Despite the unsubstantiated ravings of the real estate bulls who have stepped up their vocalizations of late, the facts surrounding the future of real estate remain indisputable.  Debt levels remain too high, savings too low, home ownership at record high levels, global economy still surviving on government stimulus, fundamentals all well above long term means (with the exception of affordability which is at the upper range of its historic range, but only because of….) record low interest rates.  None of this is sustainable.

But let’s make sure we understand what that word means.  Sustainable prices would means that real estate can remain at these inflation-adjusted prices for the foreseeable future.  Robert Shiller, Prof at Yale and co-creator of the Case/Shiller Home Price Index, famously calculated that over long periods of time, real estate prices pace inflation, and more specifically inflation in incomes.  Nothing more, nothing less.  That’s not to say that there is not considerable variability around that mean, but when things deviate too far to one extreme, there is ALWAYS a reversion.  There will never be a paradigm shift so great that it changes the immutable fundamentals that are the price/income ratio, price/rent ratio, and affordability measures.  But that doesn’t mean that factors can’t be brought into play that can outright screw up the normal functioning of a market and keep them out of whack for extended periods of time.

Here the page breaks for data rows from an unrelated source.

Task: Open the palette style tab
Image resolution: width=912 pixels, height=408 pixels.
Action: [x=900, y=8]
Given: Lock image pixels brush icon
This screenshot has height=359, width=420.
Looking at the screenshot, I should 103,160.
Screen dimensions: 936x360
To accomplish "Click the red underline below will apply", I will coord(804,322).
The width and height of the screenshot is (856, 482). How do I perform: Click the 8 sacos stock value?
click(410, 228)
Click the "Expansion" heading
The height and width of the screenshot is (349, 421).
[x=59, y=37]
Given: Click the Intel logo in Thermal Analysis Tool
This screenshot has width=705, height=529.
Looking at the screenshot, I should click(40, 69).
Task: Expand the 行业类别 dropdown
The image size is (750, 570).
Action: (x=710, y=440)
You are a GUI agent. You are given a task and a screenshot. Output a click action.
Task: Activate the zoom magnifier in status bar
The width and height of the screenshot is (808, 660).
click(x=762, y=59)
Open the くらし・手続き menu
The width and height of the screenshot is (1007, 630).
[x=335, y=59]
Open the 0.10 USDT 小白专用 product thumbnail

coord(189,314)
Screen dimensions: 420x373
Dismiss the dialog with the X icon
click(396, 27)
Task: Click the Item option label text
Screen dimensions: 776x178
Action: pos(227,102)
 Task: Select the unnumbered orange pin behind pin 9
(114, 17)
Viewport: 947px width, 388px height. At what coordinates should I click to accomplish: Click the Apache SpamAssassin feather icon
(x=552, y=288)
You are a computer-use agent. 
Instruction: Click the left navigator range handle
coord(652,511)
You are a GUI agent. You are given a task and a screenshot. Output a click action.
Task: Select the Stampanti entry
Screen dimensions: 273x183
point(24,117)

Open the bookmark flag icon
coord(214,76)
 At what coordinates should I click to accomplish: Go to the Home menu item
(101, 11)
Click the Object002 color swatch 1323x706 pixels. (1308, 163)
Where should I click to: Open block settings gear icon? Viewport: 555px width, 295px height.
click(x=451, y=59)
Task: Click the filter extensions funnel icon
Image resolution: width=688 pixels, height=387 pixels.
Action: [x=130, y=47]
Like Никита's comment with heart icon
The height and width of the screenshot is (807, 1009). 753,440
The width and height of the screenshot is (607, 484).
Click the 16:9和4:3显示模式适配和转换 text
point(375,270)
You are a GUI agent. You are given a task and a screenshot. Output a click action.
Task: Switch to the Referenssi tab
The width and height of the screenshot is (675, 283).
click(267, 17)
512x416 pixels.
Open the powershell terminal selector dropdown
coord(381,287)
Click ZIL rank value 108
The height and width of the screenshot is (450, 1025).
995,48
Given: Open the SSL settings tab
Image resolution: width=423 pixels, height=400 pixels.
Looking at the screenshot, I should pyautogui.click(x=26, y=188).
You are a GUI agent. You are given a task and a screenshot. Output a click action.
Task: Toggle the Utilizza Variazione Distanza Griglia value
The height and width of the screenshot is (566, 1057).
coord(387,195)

I’m thinking in particular about government intervention to specifically target an expansion in the home owner population, as both Canada and the US experienced.  This manifests itself in a variety of ways: A change to taxation laws to favour home owners, the lowering of down payment requirements, the specific targeting of low income earners via affordable home ownership programs, the loosening of mortgage insurance requirements, the encouragement of lower standards in lending requirements, government insurance on mortgages to protect bank profits, etc.   In a report we will look at in a moment, the author used a number of these exact examples of government intervention in the housing market to accurately predict the housing boom, bubble, and bust in the US as early as 2001.

The point that I want you to take out of it is that it is one thing to recognize that a situation is unsustainable, it is another thing entirely to predict exactly when it will correct since there is a psychological element as well as government influences that exert unpredictable pressures on real estate valuations.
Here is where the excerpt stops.